O chamado "consumismo" foi assim batizado por órfãos e grupos residuais existentes de forma dispersa, de admiradores do comunismo, sistema em que apenas o Estado produzia e determinava o que e quanto cada cidadão podia consumir. Com o fim deste sistema em praticamente todo o mundo, seus inconformados seguidores entenderam que atribuir ao consumo os atributos doentios do consumismo seria uma forma de desqualificar o sistema capitalista.
Consumismo é o consumo desnecessário ou excessivo. Ele pode ter como origem um modismo que temporariamente contamina um grupo social ou -mais grave- um desvio psicológico individual de conduta humana. É a mania de comprar coisas desnecessárias à sua vida ou extremamente supérfluas. Desta forma o "consumismo" é uma questão passageira ou médica e não de mercado.
A Bahia -Salvador, melhor dizendo- é um paraíso para o consumismo por modismo. São bares, restaurantes, lojas, moda, lazer etc. que fazem imenso sucesso durante algum tempo, atraindo multidões de consumidores e logo em seguida, saem de cena e desaparecem. Vemos isto acontecer com freqüência em nossa cidade e este fenômeno pode ser chamado de "consumismo". A pessoa vai para conhecer, para não ficar fora da conversa em grupos em que todos conhecem aquele modismo.
Fora deste contexto, o consumismo é um problema médico que afeta determinadas pessoas, assim como o alcoolismo, o jogo, as drogas. É uma questão individual e que deve ser tratada em consultórios por terapeutas e psicólogos. Nenhuma pessoa em pleno domínio de sua capacidade mental sai pelas ruas comprando o que não precisa, deixando de adquirir produtos e serviços básicos ou essenciais para obter o supérfluo e endividando-se para encher armários e gavetas de bugigangas. Quem assim age está precisando de ajuda médica.

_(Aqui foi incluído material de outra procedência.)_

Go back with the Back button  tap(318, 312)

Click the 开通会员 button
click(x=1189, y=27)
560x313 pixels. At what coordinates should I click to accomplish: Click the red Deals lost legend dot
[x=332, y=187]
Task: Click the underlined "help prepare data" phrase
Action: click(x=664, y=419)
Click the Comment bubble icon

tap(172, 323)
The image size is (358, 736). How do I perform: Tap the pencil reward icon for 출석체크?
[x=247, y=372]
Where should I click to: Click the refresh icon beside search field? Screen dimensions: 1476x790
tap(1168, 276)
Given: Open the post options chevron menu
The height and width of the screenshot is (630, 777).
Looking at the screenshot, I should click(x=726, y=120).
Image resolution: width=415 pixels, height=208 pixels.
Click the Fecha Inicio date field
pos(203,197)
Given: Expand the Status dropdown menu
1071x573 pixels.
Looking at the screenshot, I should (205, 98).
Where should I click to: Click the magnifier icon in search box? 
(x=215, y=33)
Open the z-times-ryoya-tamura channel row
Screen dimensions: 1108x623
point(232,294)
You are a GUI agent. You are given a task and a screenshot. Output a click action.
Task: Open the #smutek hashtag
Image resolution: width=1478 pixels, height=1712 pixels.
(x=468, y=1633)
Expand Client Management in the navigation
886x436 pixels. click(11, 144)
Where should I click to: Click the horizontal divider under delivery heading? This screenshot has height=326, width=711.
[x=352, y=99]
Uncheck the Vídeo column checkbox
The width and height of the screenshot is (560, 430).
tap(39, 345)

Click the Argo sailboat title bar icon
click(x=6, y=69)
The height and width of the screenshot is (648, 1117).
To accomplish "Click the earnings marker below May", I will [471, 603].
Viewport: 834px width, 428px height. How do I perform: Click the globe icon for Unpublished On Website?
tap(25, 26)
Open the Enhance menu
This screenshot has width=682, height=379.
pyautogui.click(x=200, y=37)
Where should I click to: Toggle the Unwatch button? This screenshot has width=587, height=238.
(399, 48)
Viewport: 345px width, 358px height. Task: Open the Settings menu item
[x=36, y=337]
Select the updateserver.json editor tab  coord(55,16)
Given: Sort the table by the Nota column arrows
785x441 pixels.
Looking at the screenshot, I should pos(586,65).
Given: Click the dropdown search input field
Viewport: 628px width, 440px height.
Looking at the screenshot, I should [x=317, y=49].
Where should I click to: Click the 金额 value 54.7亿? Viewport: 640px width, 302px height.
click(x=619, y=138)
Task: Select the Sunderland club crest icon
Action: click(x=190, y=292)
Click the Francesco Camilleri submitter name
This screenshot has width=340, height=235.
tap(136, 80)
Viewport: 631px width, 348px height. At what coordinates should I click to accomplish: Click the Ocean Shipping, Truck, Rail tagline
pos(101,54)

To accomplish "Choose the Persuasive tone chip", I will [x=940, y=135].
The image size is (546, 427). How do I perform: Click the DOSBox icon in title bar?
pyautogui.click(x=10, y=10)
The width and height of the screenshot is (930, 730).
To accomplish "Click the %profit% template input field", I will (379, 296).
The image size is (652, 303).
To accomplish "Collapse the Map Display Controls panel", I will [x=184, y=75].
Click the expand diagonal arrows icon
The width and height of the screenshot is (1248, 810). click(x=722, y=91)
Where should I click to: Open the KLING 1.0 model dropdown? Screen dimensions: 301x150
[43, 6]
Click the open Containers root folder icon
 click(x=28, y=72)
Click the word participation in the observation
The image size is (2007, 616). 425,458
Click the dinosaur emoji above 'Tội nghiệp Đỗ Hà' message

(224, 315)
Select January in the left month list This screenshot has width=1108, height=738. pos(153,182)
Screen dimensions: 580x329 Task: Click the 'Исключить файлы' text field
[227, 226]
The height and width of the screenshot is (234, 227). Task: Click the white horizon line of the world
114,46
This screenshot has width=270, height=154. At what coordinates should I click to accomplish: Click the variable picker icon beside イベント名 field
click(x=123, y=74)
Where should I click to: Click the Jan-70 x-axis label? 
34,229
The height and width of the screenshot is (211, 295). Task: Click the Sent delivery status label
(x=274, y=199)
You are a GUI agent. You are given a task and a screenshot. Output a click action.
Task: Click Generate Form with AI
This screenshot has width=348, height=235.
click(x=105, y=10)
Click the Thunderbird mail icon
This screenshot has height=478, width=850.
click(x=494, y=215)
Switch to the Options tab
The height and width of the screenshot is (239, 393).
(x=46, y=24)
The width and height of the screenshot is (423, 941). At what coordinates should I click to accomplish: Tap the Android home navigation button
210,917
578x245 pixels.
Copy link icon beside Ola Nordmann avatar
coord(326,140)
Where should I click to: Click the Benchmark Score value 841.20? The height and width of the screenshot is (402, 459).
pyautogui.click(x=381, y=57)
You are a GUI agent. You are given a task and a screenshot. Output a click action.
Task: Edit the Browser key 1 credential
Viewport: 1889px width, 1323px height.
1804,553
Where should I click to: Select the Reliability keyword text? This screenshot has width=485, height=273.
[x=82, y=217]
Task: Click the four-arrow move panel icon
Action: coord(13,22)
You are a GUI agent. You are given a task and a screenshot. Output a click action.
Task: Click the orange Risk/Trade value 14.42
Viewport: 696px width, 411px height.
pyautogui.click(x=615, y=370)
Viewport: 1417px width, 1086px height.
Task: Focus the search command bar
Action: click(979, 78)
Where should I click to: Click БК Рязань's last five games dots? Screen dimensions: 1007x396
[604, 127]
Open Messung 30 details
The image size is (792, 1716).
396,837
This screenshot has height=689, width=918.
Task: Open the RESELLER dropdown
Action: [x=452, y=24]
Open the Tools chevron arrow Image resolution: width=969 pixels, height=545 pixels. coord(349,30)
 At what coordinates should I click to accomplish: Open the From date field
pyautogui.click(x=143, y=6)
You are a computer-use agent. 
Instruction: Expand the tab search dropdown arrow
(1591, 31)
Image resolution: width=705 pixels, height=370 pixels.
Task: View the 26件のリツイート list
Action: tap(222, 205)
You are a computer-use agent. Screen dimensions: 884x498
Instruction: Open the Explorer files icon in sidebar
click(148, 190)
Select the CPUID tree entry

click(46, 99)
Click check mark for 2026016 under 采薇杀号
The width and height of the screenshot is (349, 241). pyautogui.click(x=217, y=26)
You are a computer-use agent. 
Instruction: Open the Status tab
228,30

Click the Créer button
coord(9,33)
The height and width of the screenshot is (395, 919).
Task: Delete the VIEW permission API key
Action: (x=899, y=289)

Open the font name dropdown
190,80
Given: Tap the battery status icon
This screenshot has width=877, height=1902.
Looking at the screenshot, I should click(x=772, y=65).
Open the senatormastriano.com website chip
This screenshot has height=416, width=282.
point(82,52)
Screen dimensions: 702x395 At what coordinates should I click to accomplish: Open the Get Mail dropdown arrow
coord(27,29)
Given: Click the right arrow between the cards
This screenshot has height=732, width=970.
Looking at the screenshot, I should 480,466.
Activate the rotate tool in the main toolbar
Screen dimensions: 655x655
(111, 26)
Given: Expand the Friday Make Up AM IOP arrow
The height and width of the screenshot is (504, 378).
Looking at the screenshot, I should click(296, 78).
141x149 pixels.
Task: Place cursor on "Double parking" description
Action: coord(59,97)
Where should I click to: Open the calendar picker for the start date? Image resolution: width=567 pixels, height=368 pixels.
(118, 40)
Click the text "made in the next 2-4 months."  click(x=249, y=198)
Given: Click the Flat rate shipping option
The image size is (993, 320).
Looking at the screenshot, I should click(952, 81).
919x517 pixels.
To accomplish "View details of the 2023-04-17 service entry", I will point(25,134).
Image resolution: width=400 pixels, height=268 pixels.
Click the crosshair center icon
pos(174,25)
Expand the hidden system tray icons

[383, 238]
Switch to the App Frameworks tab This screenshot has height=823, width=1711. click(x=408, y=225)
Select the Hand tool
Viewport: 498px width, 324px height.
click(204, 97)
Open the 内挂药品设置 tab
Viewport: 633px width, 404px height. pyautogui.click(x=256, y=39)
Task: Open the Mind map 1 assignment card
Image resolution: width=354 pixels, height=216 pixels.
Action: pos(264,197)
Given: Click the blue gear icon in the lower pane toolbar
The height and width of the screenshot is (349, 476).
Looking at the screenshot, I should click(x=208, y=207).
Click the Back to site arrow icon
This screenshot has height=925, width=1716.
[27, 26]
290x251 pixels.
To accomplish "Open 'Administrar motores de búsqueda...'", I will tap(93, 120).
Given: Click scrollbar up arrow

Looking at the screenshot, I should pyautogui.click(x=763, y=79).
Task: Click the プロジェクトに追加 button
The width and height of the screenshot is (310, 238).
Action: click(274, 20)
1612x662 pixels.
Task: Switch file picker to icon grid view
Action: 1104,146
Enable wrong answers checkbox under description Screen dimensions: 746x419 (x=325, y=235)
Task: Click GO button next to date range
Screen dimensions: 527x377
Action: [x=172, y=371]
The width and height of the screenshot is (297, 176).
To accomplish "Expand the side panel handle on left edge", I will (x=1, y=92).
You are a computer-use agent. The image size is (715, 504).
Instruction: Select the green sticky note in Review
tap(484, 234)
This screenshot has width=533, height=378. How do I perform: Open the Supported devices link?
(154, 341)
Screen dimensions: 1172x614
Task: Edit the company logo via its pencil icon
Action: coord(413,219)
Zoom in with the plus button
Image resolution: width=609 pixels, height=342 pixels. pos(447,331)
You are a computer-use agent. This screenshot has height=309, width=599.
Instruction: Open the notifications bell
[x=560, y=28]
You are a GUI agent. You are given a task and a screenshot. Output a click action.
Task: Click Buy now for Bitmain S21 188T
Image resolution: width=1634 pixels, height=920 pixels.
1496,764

Já a produção de bens e serviços com o conseqüente consumo, é o que move a nossa sociedade, é a forma que a civilização encontrou para que todos possam sobreviver. Trabalhar, produzir, receber uma remuneração por isso e consumir produtos do cotidiano ou de suas preferências culturais, artísticas, turísticas etc. fazendo com que outras pessoas sejam remuneradas por isso e mantenham o sistema funcionando.
Quanto mais honestamente administrada uma nação, maior o poder aquisitivo de seu povo e sua capacidade de consumo, exigindo assim que a produção também se intensifique e qualifique, gerando benefícios para todos. Quanto mais rica uma nação maior o volume de consumo de seus cidadãos, proporcionando a eles próprios e a suas famílias, conforto, saúde, segurança, bem estar, educação, cultura e lazer de qualidade. Ao mesmo tempo em que contribuem para o próprio Estado através de impostos e para a continuidade da produção de bens.
É grave uma universidade ignorar a injusta distribuição de renda existente no Brasil e classificar de "consumismo" o desejo do jovem de classe menos favorecida de possuir um tênis Adidas. Ao invés de identificar o erro na gestão social, tentam encontrá-lo na propaganda e no legítimo direito de qualquer pessoa de adquirir aquilo que ele considera necessário. Se o sistema de ensino público funcionasse perfeitamente -como é dever do Estado e direito do cidadão- milhares de famílias não pagariam caríssimas mensalidades para proporcionar a seus filhos educação de qualidade.
É "consumismo" a existência da universidade particular em que estuda a jovem perguntadora e o fato dela poder estudar lá enquanto outros freqüentam o TOPA, excluídos dessa capacidade e poder de compra? É consumo. Se excludente, não é por culpa da propaganda.